President Barack Obama and other world leaders agreed Sunday that next month's much-anticipated climate change summit will be merely a way station, not the once hoped-for end point, in the search for a worldwide global warming treaty.

The 192-nation climate conference beginning in three weeks in Copenhagen had originally been intended to produce a new global climate-change treaty. Hopes for that have dimmed lately. But comments by Obama and fellow leaders at a hastily arranged breakfast meeting here on the sidelines of an Asia-Pacific summit served to put the final nail in any remaining expectations for the December summit.
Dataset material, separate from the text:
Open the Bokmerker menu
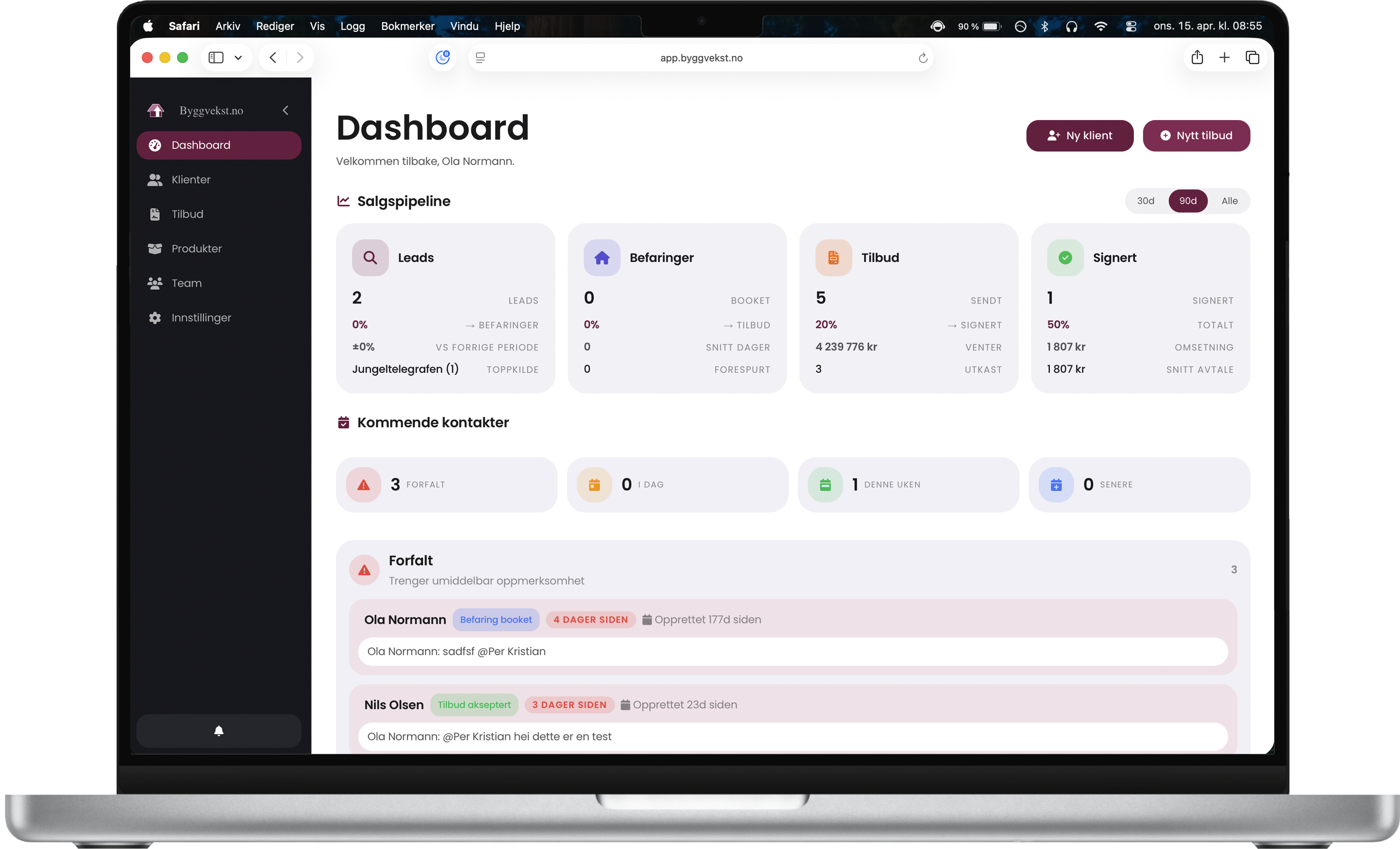Viewport: 1400px width, 849px height. pos(407,26)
"There was an assessment by the leaders that it is unrealistic to expect a full internationally, legally binding agreement could be negotiated between now and Copenhagen which starts in 22 days," said Michael Froman, Obama's deputy national security adviser for international economic matters.
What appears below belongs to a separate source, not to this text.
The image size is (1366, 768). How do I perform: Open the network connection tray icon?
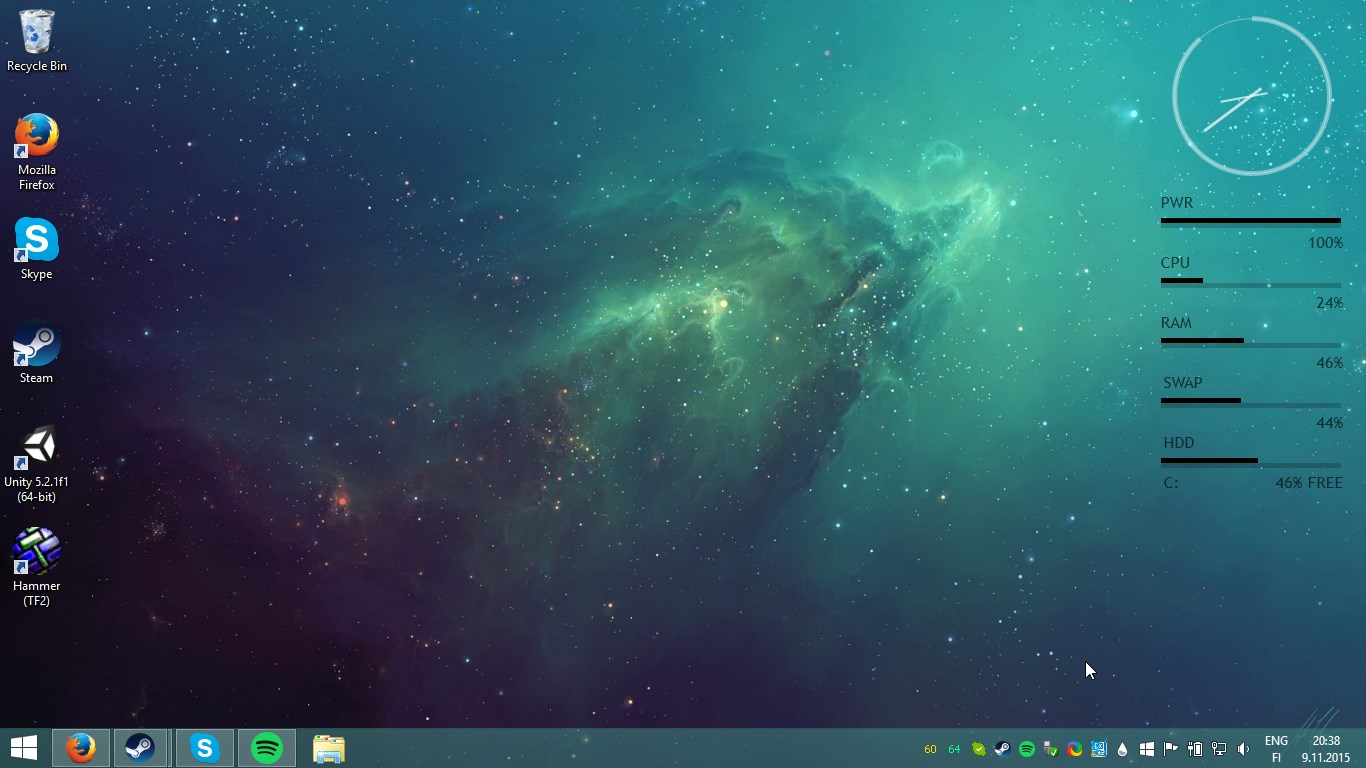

The prime minister of Denmark, Lars Loekke Rasmussen, the U.N.-sponsored climate conference's chairman, flew overnight to Singapore to present a proposal to the leaders to instead make the Copenhagen goal a matter of crafting a "politically binding" agreement, in hopes of rescuing some future for the struggling process.

A fully binding legal agreement would be left to a second meeting next year in Mexico City, Froman said.
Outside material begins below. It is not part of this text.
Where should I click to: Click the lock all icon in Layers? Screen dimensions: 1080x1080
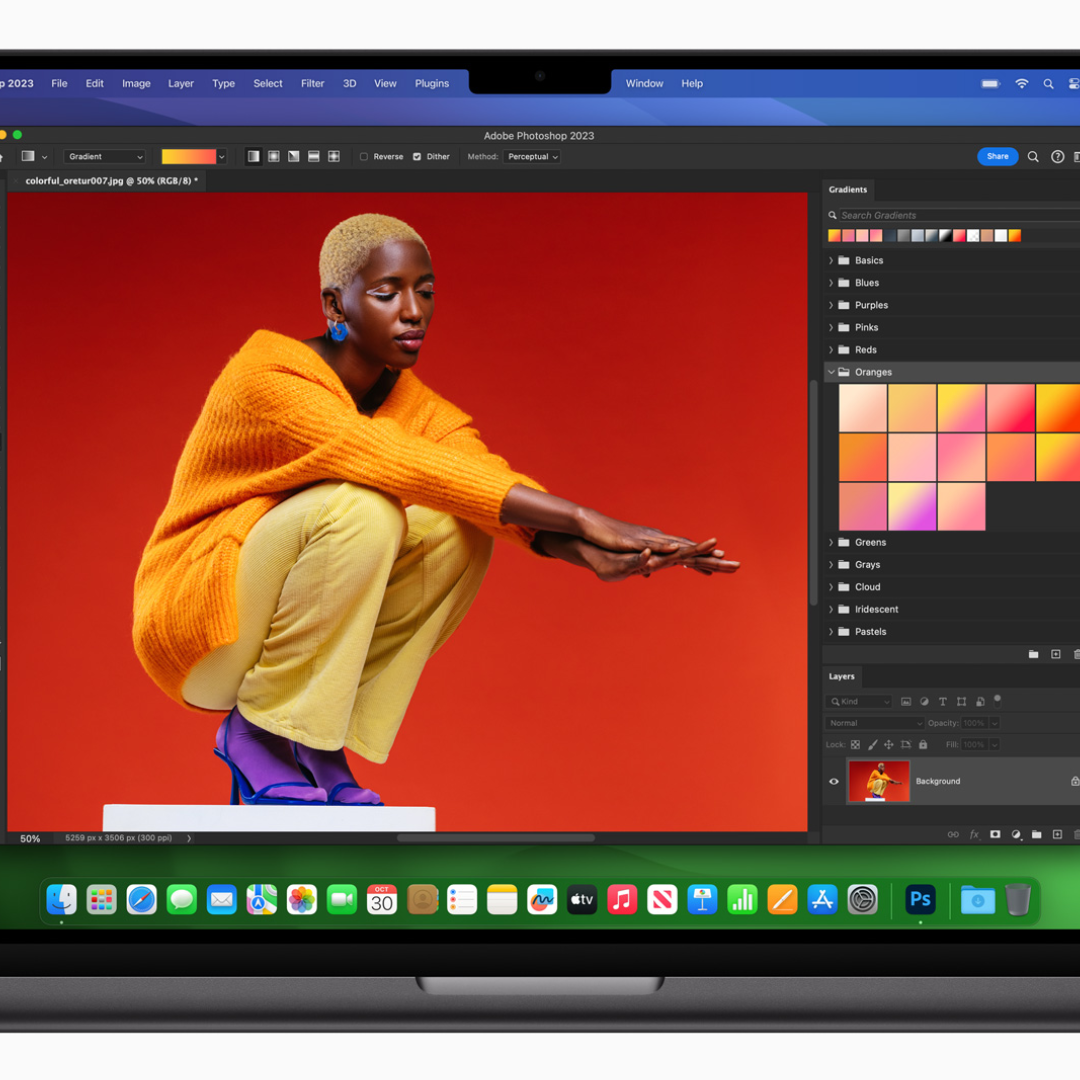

Obama backed the approach, cautioning the group not to let the "perfect be the enemy of the good," Froman said. Addressing the Asia-Pacific Economic Cooperation forum later, Obama talked of the need to limit greenhouse-gas emissions "in Copenhagen and beyond."

Froman said the Danish proposal would call for Copenhagen to produce "operational impact," but he did not explain how that would work or to what it would apply.

A major bill dealing with energy and climate in the U.S., a domestic priority of Obama's, is bogged down in the U.S. Senate with scant hope it would be completed by next month, giving the American president little to show in Copenhagen.

It was unclear Sunday whether he would make the trip.

Obama arrived late Saturday night in Singapore for the annual 21-nation APEC summit that had begun without him early that morning. In remarks to the group Sunday, Obama reached out by announcing that he would host the 2011 gathering in his native Hawaii.

But on trade - the subject of most interest to rapidly growing, commerce-happy East and Southeast Asia - Obama had a good-news, bad-news message. He said the U.S. would engage with nations in a Trans Pacific free-trade partnership to shape a new regional agreement, a move seen as crucial to creating a possible Asia-Pacific free trade zone.

But he said the pact must have broad-based membership and "the high standards worthy of a 21st century trade agreement." He also sounded a sterner note, cautioning that Asia's export-led growth must give way to more balanced strategies.

His chief focus, though, was more on side meetings, including one later Sunday with Russian President Dmitry Medvedev where he hoped to nudge forward a major new arms-control pact. The two nations are in talks on a successor to a Cold War-era agreement that expires in December.

Obama and Medvedev agreed in April to reach a new nuclear arms reduction treaty to replace and expand upon the 1991 Strategic Arms Reduction Treaty before it expires on Dec. 5. Later, in Moscow in July, they agreed further to cut the number of nuclear warheads each nation possesses to between 1,500 and 1,675 within seven years.

U.S. officials say the two nations now have agreed on the broad outlines of a new treaty, which might be signed during Obama's travels to Europe in early December to accept the Nobel Peace Prize.

Obama also was sitting down with Indonesia's Susilo Bambang Yudhoyono, president of the world's largest Muslim nation and Obama's home as a boy.

And the President planned another milestone: joining a larger meeting of the 10-nation Association of Southeast Asian Nations that includes the leader of military-ruled Myanmar, also known as Burma. Obama is sure to face criticism at home, particularly from conservatives, for doing so.

A U.S. president has never met with a leader of the Burmese junta, one of the world's worst human-rights offenders.

In a final communique from that meeting, ASEAN leaders devoted a section to Myanmar. While the document calls for a general election in Myanmar next year to be "conducted in a free, fair, inclusive and transparent manner in order to be credible to the international community," it makes no mention of the release of political prisoners.

Obama, in a broad policy speech in Tokyo on Saturday, made a point of mentioning Aung San Suu Kyi by name and others imprisoned for political reasons.

But the leaders' statement does not make any mention of political prisoners - including Nobel Peace laureate Suu Kyi, who has spent 14 of the last 20 years in detention. The omission is glaring, given the U.S. had insisted on the inclusion of the clause in a previous draft.